Gustavo Andre Nunes Ferreira received the degree in electrical engineering from São Paulo State University, Ilha Solteira, Brazil, in 1999, and the M.Sc. degree in mechatronic engineering from the University of São Paulo, São Paulo, Brazil, in 2003. He is currently an Electronic Senior Engineer with Subsin Engineering, Rio de Janeiro, Brazil, engaged in research on sensor-fusion-applied robot localization. His research interests include embedded systems, control of mechatronic devices, and robot localization.
Melquisedec Francisco Santos received the degree in mechanical engineering from Paraíba Federal University, João Pessoa, Brazil, in 1993, the M.Sc. degree in mechanical engineering from the State University of Campinas, Campinas, Brazil, in 1997, and the Ph.D. degree from the University of São Paulo, São Paulo, Brazil, in 2003. He is currently an Engineering Consultant with Subsin Engineering, Rio de Janeiro, Brazil. His research interests include riser analysis and subsea installation equipment, pipeline and structural analysis, and subsea technology.

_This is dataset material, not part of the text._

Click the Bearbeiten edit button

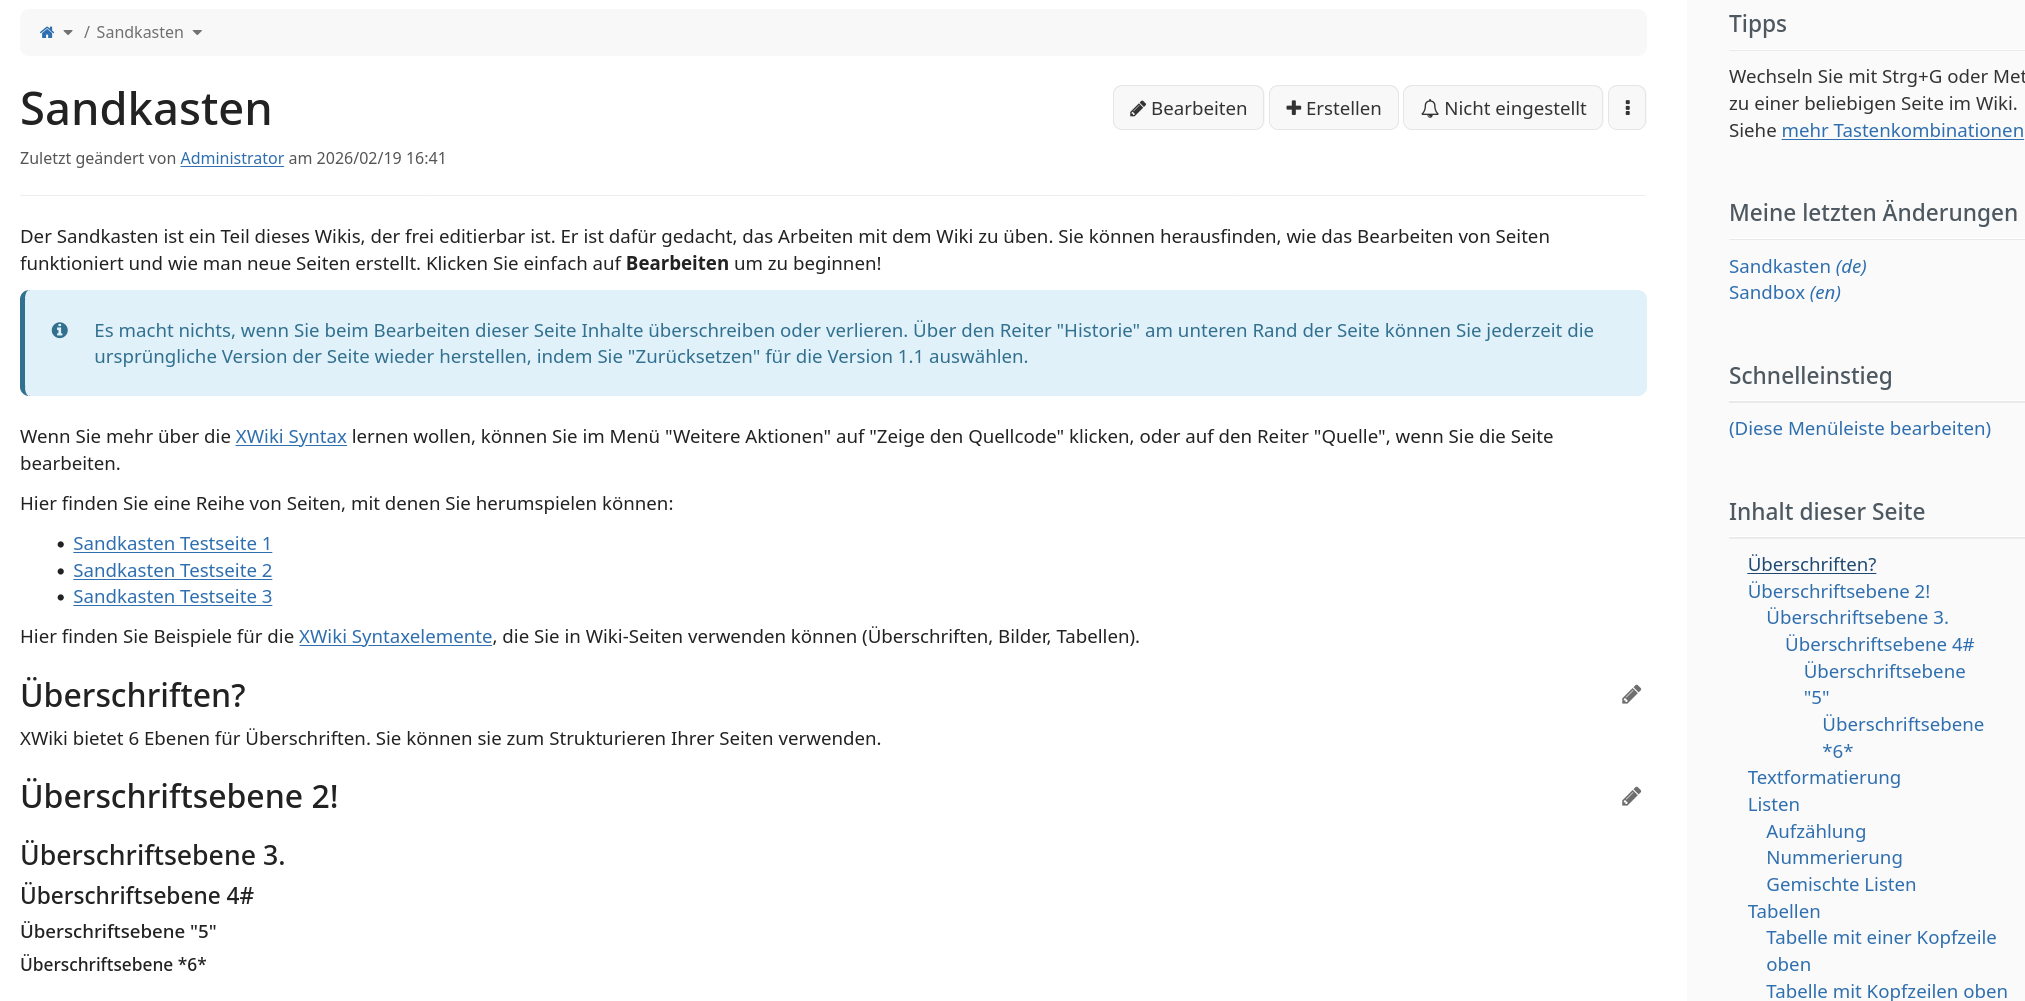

Rodrigo Siqueira Guerato received the Electronics Technology degree and Graduate degree in physics from the São Paulo Federal Center of Technological Education, São Paulo, Brazil, in 2001 and 2007, respectively. He has extensive professional experience in electrical engineering, having worked on the development of various electrical and electronic systems for industrial process and mobile inspection robots. He is currently a Researcher with the Military Institute of Engineering, Rio de Janeiro, Brazil. His main research interests include embedded electronic systems for mobile robots.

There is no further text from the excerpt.